Ansbacher showed that in Ireland taxes were just for the ‘little people’
This offshore illegal scam showed that, in Ireland as elsewhere, taxes really were for the “little people”.
The facts emerged as a by-product of the tribunal directed by Mr Justice Brian McCracken in 1997. It was set up to trace payments by supermarket magnate Ben Dunne to Fianna Fail’s Charlie Haughey and Fine Gael’s Michael Lowry.
We were later to learn, thanks to the Oireachtas DIRT tax inquiry in 1999, that bogus offshore accounts were operated by all mainstream Irish banks.

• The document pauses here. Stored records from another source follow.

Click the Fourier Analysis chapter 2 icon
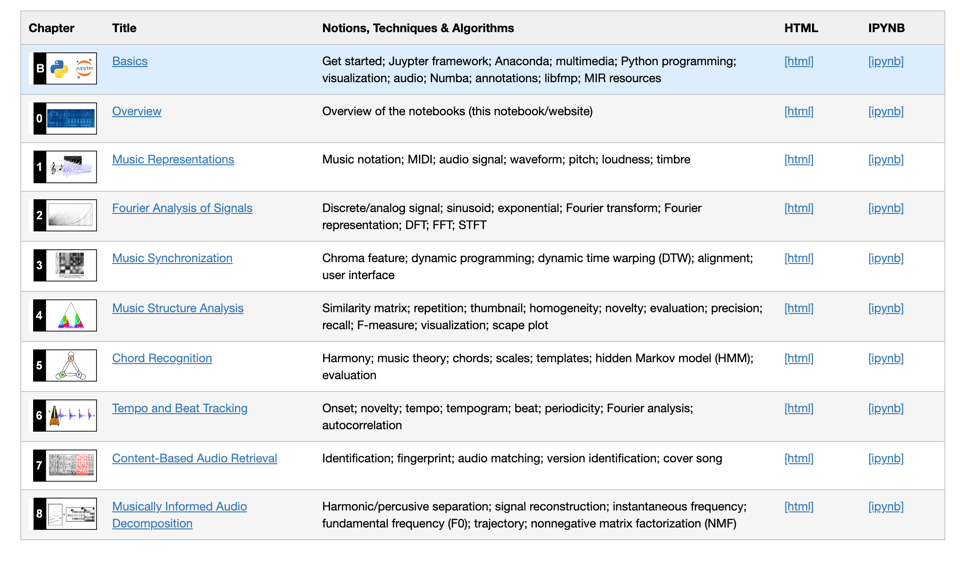This screenshot has height=561, width=960. pyautogui.click(x=65, y=215)
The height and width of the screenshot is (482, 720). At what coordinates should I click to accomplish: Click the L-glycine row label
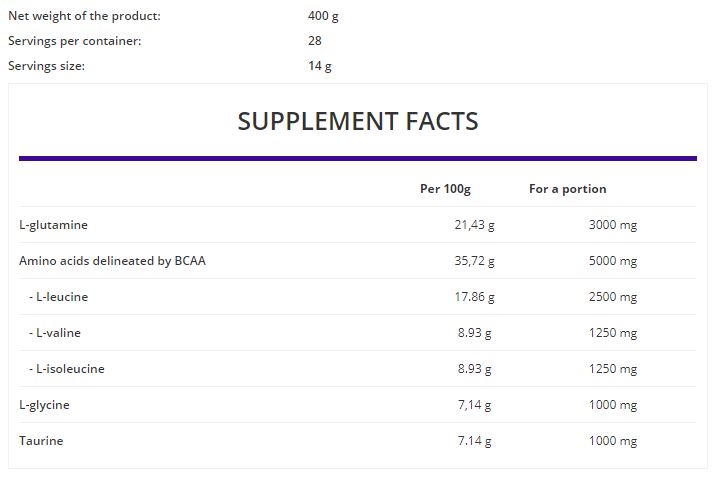44,405
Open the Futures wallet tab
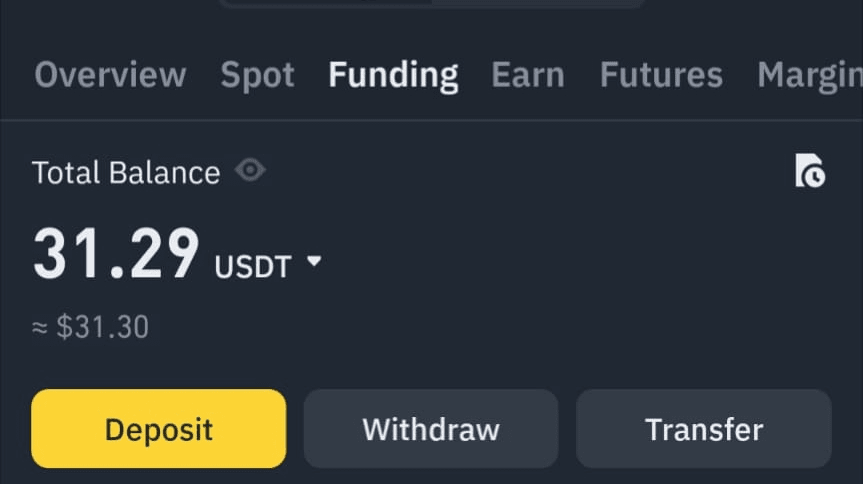This screenshot has height=484, width=863. point(661,74)
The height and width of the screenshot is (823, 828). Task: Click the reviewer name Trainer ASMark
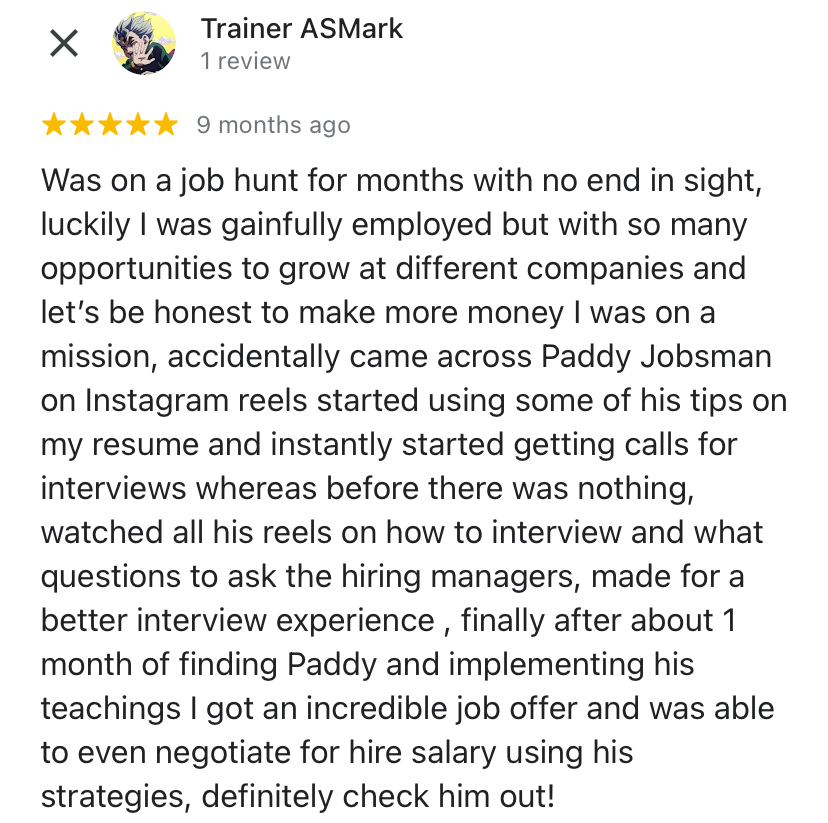point(301,28)
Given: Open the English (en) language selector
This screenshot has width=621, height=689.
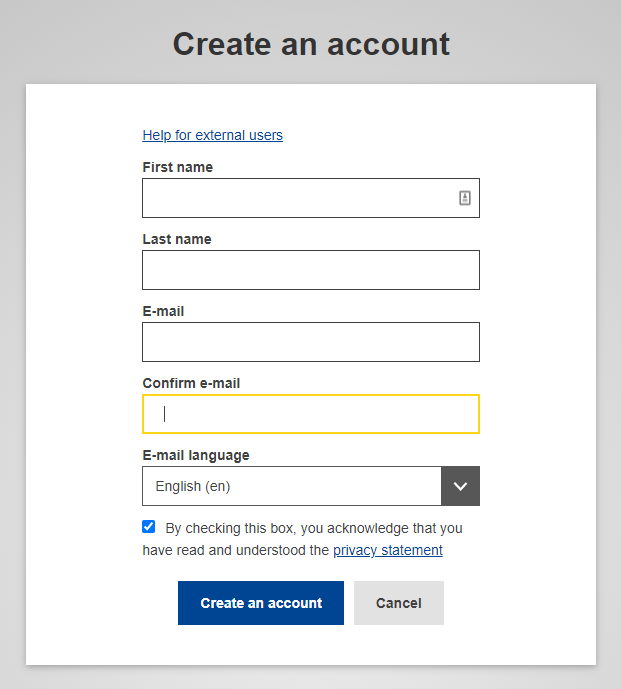Looking at the screenshot, I should point(311,486).

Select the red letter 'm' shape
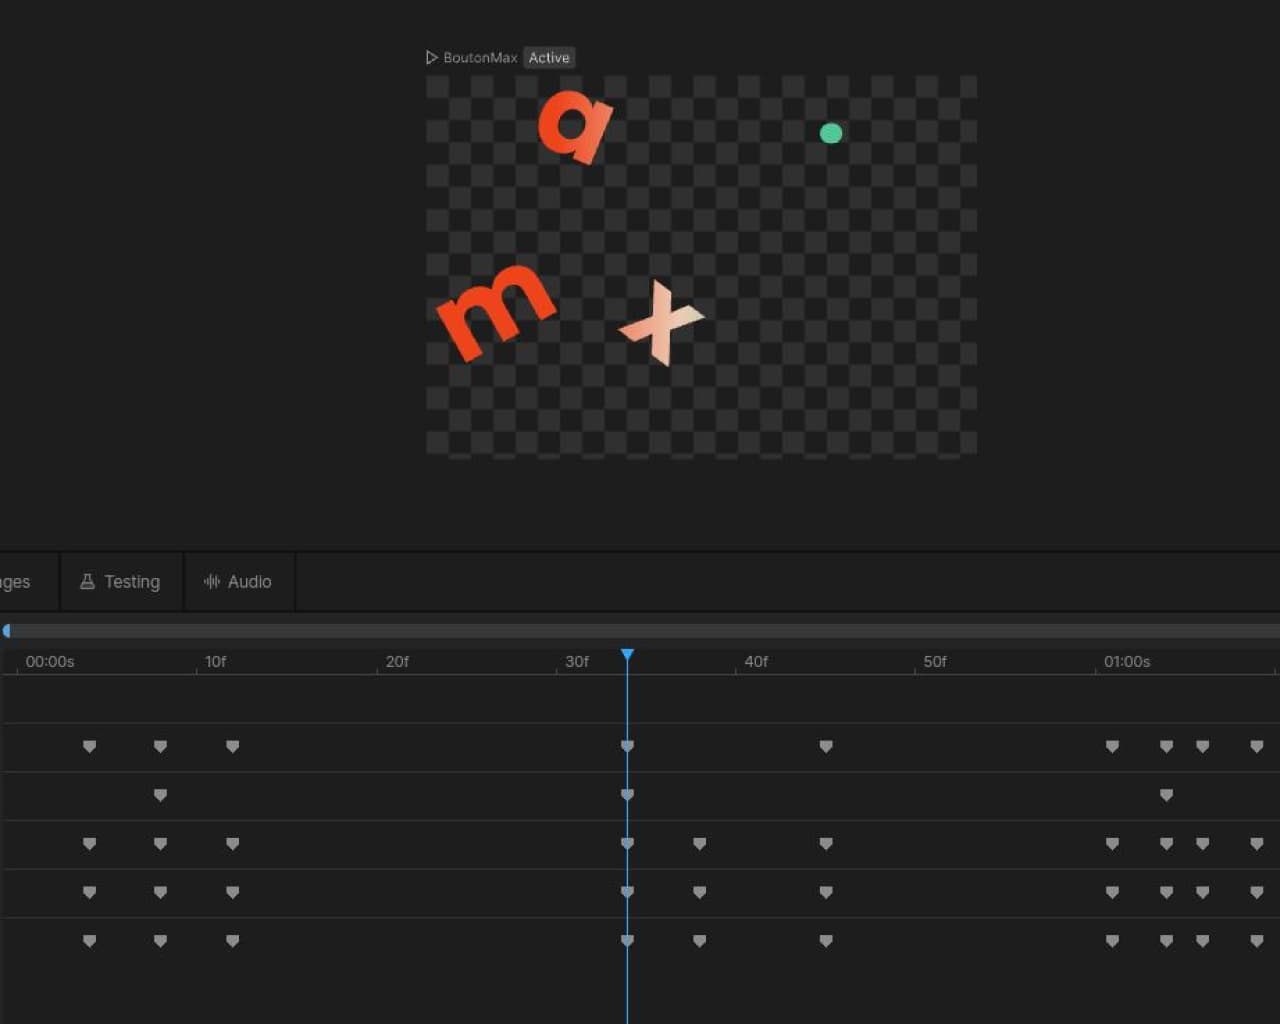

Middle class people, just ahead of covering their costs, were salting the few extra thousands in bogus offshore accounts.
Ansbacher put all of that in the halfpenny place. The main man was Des Traynor, a close associate of Charlie Haughey, who died in 1994.
Traynor, long-time chairman of Cement Roadstone Holdings, put the money in the Ansbacher deposits in the Cayman Islands, a British territory located in the western Caribbean Sea. But he organised a “mirror account” in the private Guinness & Mahon bank in Dublin to give his clients access to their money.
Mr Justice McCracken’s inquiries put the amounts involved in 1989 at IR£38m or just under €50m. Later estimates put the amounts at twice that amount.
The straight tax dodges were enhanced by other devices like back-to-back loans. These allowed the depositors claim tax relief at home on money, which they borrowed from themselves, and upon which they were already dodging tax.
Ansbacher was structured for an estimated 120 elite Irish people.
It availed of top-of-the range computer technology and every effort was made to eradicate “footprints” and fox the taxman.
At the heart of it all was an assertion that for the given period, the money was owned by Ansbacher Cayman and beyond the Irish taxman’s reach.
It was sold as legal tax avoidance – never tax evasion, which is illegal.
Without the drug and prostitution scandal, which Ben Dunne notoriously revealed in Florida in 1992, it is unlikely that Ansbacher would have come to popular attention.
By any standards, James Desmond Traynor was a remarkably unremarkable character.
When he died, the Revenue Commissioners deemed his personal and business finances were impeccably conducted and, in the wind-up, his estate got a €7,000 tax rebate.
In the ensuing years, many of his clients argued that they believed they were availing of a perfectly legitimate tax avoidance scheme.
These people insisted they did not know the details of Mr Traynor’s actions and took his assurances at face value.
The difficulty was that Ireland, then as now, was groaning under a huge debt burden which was swallowing up the bulk of working people’s tax revenues.
People on relatively ordinary wages found two-thirds of their income swallowed up by PAYE and PRSI.
Government revenue was never enough to maintain public services, as the bulk of it went to service the national debt.
A miserable time was made even more dispiriting by the revelation that people with serious money were not paying anything like their share.
In fact, the more sophisticated elements of Ansbacher syndrome revealed that wealthy people were in fact taking benefits out of the system and adding to the working people’s burden.
But despite the strong and persistent revelations after 1999, there was also a whiff of unfinished business surrounding Ansbacher.
We had found out so much but there was much to be investigated.
Many financial commentators felt that the intricacies of Ansbacher had never been fully probed.
And they also felt that the existence of spin-off and related schemes was inevitable.
The revelations surrounding the Ansbacher Deposits lifted a veil, rather comparable to the fall of Berlin Wall.
But for many people it was just the opening of the doorway into a labyrinth of financial scams as yet un-probed.